Stored data entries:
=== Section Start ===
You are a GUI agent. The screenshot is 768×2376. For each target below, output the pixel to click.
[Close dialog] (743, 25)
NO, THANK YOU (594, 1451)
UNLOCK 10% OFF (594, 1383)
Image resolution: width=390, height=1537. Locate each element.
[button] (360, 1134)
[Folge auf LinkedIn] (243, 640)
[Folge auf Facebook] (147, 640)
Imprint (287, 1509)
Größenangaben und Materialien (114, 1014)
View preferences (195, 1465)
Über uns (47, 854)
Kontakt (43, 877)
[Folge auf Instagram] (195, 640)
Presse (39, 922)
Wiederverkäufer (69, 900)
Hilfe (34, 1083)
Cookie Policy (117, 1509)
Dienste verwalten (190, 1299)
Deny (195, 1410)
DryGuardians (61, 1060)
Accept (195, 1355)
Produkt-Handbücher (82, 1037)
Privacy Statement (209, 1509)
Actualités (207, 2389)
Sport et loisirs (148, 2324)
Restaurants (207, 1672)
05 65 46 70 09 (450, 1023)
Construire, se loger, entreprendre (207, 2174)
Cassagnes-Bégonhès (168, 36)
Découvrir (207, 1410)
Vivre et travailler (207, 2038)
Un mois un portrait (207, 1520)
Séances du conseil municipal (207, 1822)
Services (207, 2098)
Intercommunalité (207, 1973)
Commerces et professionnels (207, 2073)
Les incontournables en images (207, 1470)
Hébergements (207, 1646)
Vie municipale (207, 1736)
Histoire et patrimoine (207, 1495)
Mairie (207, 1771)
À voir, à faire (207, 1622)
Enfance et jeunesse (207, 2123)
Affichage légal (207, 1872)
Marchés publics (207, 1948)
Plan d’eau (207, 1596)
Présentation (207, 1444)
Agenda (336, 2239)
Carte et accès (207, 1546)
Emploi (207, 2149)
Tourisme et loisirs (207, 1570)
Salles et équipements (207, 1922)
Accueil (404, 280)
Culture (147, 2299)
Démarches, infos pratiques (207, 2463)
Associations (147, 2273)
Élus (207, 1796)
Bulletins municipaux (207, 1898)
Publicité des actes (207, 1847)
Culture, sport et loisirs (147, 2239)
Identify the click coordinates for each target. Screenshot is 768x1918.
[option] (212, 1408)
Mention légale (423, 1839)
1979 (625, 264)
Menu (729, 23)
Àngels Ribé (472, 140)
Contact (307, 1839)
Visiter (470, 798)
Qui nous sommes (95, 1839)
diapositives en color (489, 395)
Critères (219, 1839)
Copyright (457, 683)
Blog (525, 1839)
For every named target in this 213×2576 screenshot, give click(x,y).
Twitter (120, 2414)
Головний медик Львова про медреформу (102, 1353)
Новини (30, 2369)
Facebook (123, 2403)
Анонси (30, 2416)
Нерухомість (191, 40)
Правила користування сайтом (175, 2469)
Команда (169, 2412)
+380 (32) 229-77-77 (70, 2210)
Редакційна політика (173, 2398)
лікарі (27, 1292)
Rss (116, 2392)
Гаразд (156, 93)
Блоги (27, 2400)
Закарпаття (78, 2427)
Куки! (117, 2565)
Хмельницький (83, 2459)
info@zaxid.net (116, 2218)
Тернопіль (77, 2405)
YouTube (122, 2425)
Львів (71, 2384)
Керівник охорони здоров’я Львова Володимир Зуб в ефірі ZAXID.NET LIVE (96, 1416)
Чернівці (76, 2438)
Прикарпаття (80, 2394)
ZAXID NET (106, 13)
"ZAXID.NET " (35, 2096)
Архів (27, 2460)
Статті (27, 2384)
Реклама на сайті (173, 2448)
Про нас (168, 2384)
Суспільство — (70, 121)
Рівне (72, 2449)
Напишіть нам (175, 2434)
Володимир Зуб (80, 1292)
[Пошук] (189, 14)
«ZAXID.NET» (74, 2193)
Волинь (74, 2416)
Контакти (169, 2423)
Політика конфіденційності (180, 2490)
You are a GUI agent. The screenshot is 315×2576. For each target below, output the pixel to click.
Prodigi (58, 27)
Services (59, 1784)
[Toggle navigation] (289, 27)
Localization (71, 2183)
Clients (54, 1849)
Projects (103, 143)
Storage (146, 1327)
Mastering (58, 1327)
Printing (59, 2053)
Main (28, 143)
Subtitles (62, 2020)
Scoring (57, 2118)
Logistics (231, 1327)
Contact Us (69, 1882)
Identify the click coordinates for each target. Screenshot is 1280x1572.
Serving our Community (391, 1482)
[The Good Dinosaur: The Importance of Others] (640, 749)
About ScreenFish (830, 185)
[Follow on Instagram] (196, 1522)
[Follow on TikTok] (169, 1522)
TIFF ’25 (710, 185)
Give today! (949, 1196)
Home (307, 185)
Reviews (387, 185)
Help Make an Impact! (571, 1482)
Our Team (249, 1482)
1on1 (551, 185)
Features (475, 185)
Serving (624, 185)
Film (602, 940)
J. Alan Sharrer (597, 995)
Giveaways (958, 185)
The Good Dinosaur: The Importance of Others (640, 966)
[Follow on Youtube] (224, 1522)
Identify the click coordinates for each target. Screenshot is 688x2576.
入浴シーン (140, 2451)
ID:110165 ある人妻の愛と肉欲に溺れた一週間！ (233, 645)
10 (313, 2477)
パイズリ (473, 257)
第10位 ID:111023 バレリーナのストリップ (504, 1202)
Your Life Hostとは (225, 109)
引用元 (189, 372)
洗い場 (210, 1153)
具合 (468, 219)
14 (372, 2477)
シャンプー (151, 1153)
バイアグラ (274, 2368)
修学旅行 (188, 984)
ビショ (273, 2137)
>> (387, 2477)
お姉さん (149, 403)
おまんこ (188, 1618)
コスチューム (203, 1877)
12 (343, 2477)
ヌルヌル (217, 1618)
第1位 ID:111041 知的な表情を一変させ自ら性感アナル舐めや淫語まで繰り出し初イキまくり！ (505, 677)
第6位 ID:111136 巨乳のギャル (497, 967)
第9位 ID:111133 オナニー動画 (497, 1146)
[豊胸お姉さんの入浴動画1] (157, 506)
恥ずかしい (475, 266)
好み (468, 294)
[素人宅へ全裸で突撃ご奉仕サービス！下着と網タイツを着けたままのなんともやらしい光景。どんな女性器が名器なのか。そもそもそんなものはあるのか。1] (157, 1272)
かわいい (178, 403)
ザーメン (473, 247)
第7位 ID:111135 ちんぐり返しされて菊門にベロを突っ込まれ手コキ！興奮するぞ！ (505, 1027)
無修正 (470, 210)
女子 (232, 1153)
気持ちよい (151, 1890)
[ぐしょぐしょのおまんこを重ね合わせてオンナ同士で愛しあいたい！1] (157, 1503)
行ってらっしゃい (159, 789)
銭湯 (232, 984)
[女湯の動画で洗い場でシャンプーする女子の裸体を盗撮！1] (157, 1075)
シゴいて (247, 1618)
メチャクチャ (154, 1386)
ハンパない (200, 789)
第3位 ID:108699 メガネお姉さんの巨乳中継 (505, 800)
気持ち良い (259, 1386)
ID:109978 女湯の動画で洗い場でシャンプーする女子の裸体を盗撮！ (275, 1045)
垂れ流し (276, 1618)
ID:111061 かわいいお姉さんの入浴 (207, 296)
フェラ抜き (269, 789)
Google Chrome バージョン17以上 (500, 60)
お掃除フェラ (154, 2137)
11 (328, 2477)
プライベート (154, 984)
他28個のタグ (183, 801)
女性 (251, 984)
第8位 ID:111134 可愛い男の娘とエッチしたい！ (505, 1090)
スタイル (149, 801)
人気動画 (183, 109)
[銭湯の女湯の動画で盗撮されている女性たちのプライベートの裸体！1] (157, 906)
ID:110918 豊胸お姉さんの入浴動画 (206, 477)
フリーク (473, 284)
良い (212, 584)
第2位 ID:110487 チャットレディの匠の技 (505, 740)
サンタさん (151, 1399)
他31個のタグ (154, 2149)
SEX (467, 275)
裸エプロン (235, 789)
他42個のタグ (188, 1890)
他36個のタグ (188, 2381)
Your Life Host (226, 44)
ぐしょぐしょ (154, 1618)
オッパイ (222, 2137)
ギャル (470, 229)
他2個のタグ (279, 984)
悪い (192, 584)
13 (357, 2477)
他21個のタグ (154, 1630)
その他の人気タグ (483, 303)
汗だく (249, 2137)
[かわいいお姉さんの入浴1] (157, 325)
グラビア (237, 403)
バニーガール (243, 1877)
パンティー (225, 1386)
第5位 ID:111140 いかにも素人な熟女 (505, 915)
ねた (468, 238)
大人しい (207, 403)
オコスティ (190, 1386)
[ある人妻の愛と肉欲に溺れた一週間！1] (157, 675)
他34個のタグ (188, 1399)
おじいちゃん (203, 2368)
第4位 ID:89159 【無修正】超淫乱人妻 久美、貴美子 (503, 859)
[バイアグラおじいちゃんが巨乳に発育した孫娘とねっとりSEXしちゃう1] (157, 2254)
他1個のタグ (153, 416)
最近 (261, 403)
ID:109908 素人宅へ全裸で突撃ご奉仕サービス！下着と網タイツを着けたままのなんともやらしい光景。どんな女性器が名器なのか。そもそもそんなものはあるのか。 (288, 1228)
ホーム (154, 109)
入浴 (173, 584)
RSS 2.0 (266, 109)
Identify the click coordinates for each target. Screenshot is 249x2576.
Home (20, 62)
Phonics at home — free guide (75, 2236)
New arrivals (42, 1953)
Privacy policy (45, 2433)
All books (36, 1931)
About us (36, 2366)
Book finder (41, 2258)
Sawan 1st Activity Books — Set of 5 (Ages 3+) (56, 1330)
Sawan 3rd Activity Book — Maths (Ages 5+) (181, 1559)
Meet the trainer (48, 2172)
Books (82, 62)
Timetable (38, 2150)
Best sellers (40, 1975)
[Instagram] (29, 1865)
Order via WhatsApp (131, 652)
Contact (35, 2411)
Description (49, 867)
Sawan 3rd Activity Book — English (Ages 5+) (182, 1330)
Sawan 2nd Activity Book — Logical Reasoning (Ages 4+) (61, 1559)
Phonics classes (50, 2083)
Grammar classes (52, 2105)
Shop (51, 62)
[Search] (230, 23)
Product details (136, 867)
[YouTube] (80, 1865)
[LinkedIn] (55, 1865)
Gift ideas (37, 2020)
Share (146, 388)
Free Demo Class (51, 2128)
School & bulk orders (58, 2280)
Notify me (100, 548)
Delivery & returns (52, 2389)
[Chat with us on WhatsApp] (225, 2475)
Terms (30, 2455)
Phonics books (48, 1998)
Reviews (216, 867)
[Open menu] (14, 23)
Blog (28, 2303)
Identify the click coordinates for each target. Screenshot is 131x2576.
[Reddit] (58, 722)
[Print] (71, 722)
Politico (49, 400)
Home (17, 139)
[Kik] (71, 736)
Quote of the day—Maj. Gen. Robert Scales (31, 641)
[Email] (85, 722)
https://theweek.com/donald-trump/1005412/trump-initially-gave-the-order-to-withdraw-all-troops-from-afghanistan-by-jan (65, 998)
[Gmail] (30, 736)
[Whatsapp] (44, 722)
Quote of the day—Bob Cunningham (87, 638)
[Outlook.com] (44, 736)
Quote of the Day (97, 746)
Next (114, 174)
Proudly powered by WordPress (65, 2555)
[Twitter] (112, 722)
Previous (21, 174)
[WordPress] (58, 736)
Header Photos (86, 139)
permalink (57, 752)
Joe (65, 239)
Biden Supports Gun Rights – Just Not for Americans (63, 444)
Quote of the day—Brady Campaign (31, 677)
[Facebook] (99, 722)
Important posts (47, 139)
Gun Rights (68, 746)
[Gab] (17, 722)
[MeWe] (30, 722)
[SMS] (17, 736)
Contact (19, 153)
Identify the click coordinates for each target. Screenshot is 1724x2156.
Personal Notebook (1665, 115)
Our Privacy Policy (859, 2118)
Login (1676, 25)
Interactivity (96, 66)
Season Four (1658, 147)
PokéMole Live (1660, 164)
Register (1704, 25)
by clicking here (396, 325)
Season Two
=== Section End ===
The required answer is the run of lines above, starting at the line with "Vie municipale (207, 1736)" and ending at the line with "Présentation (207, 1444)", reproduced exactly with both ends.

Vie municipale (207, 1736)
Histoire et patrimoine (207, 1495)
Mairie (207, 1771)
À voir, à faire (207, 1622)
Enfance et jeunesse (207, 2123)
Affichage légal (207, 1872)
Marchés publics (207, 1948)
Plan d’eau (207, 1596)
Présentation (207, 1444)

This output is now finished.